October 12, 2017 in A1 Leaving Cert Maths, General, Grinds, Leaving Cert Maths | Leave a comment

This post follows on from this post where the following principle was presented:

Fundamental Principle of Solving ‘Easy’ Equations

Identify what is difficult or troublesome about the equation and get rid of it. As long as you do the same thing to both numbers (the “Lhs” and the “Rhs”), the equation will be replaced by a simpler equation with the same solution.

There are a number of subtleties here: basically sometimes you get extra ‘solutions’ (that are not solutions at all), and sometimes you can lose solutions.

Let us write the squaring function, e.g. 6\mapsto 36, x\mapsto x^2 by f(x)=x^2 and the square-rooting function by x\mapsto \sqrt{x}. It appears that (x^2,\sqrt{x}) are an inverse pair but not quite exactly. While

\displaystyle 81\overset{\sqrt{x}}{\mapsto} 9\overset{x^2}{\mapsto}81 and

\displaystyle 7\overset{x^2}{\mapsto}49\overset{\sqrt{x}}{\mapsto}7,

check out O.K. note that

-4\overset{x^2}{\mapsto}+16\overset{\sqrt{x}}{\mapsto}=+4\neq -4,

does not bring us back to where we started.

This problem can be fixed by restricting the allowable inputs to x^2 to positive numbers only but for the moment it is better to just treat this as a subtlety, namely while (\sqrt{x})^2=x, \sqrt{x^2}=\pm x… in fact I recommend that we remember that with an x^2 there will generally be two solutions.

The other thing we look out for as much as possible is that we cannot divide by zero.

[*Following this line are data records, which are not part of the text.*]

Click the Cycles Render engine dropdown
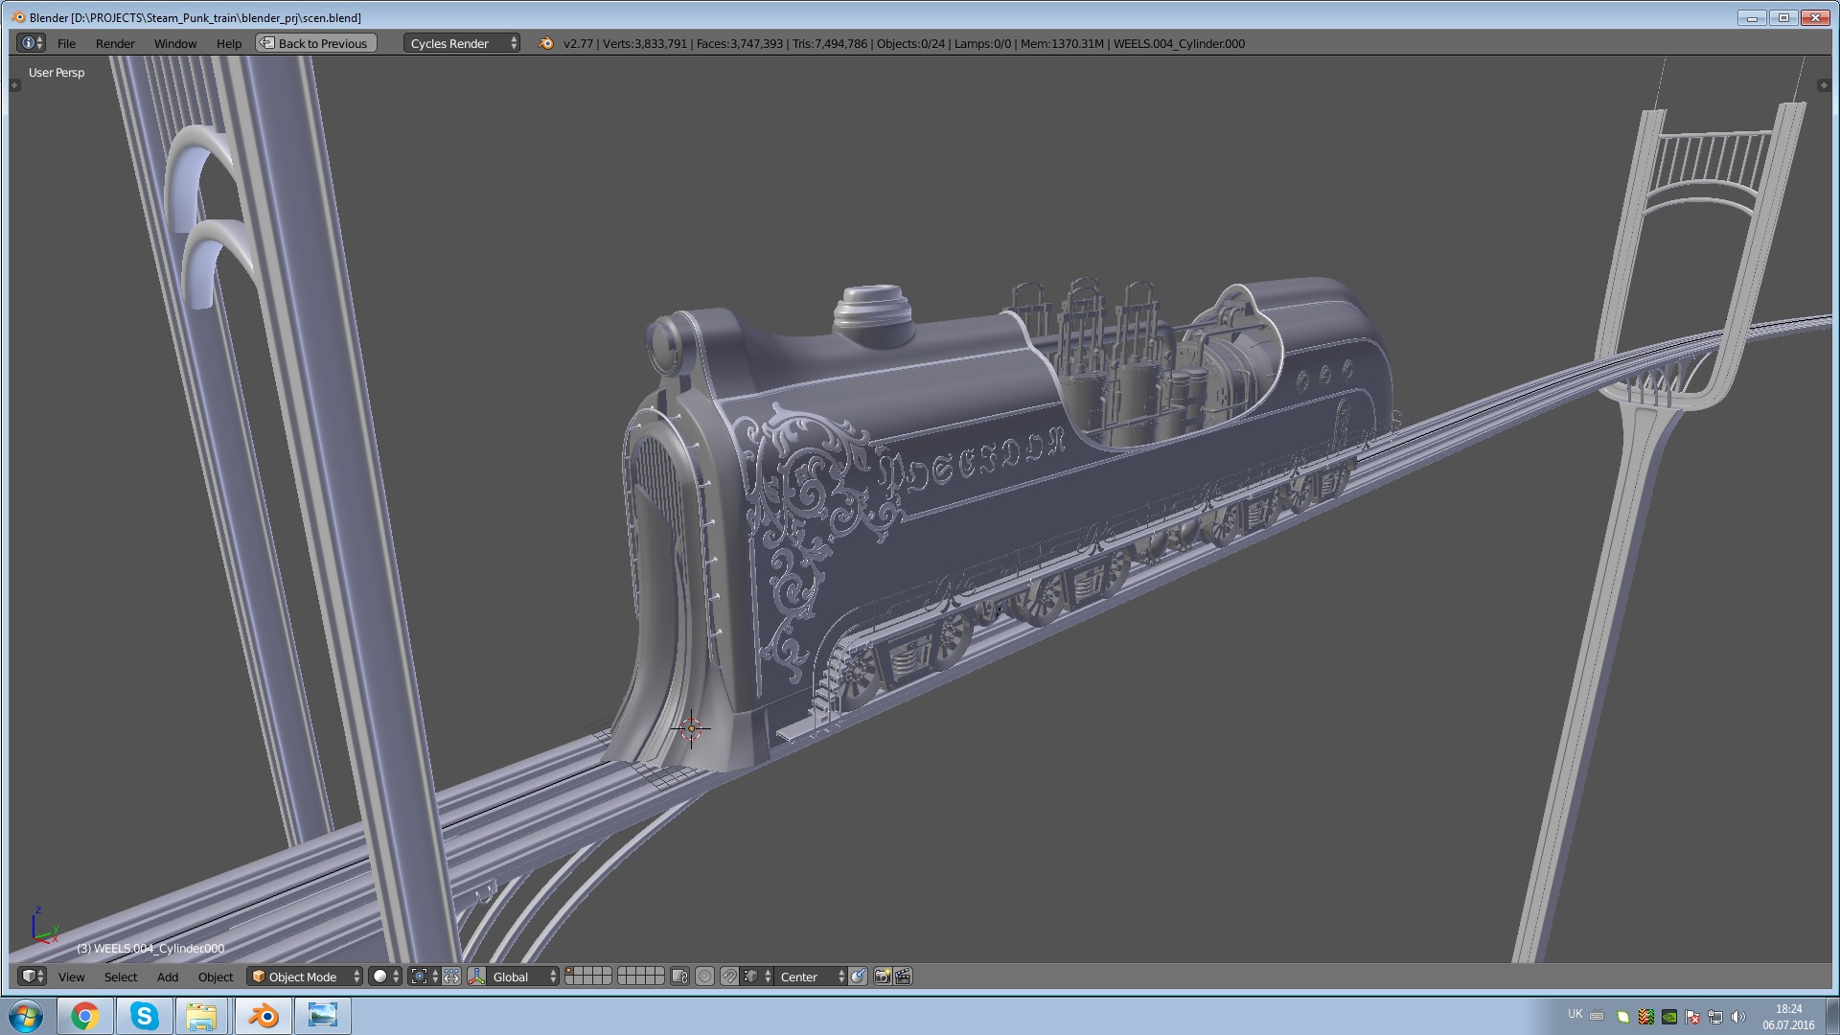Viewport: 1840px width, 1035px height. [461, 42]
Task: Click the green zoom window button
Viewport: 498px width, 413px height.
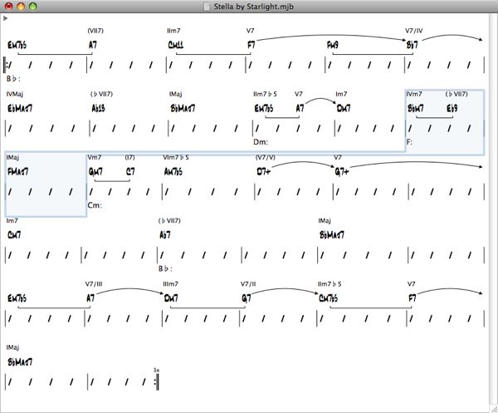Action: pos(33,7)
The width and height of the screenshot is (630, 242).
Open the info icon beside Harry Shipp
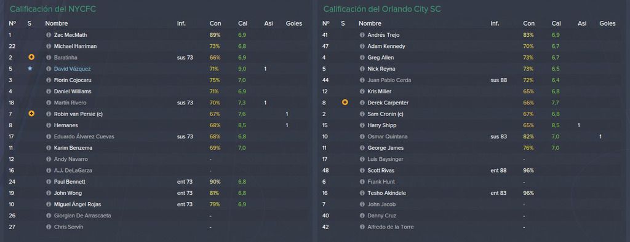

There are other issues around such as the fact that \sqrt{x}>0, so that the equation \sqrt{x}=-2 has no solutions (no, x=4 is not a solution! Check.). This equation has no solutions.

Often, in context, these subtleties are not problematic. For example, equations with no solutions rarely arise and quantities might be positive so that if we have \pm\sqrt{a}, only +\sqrt{a} need be considered (for example, a might be a length).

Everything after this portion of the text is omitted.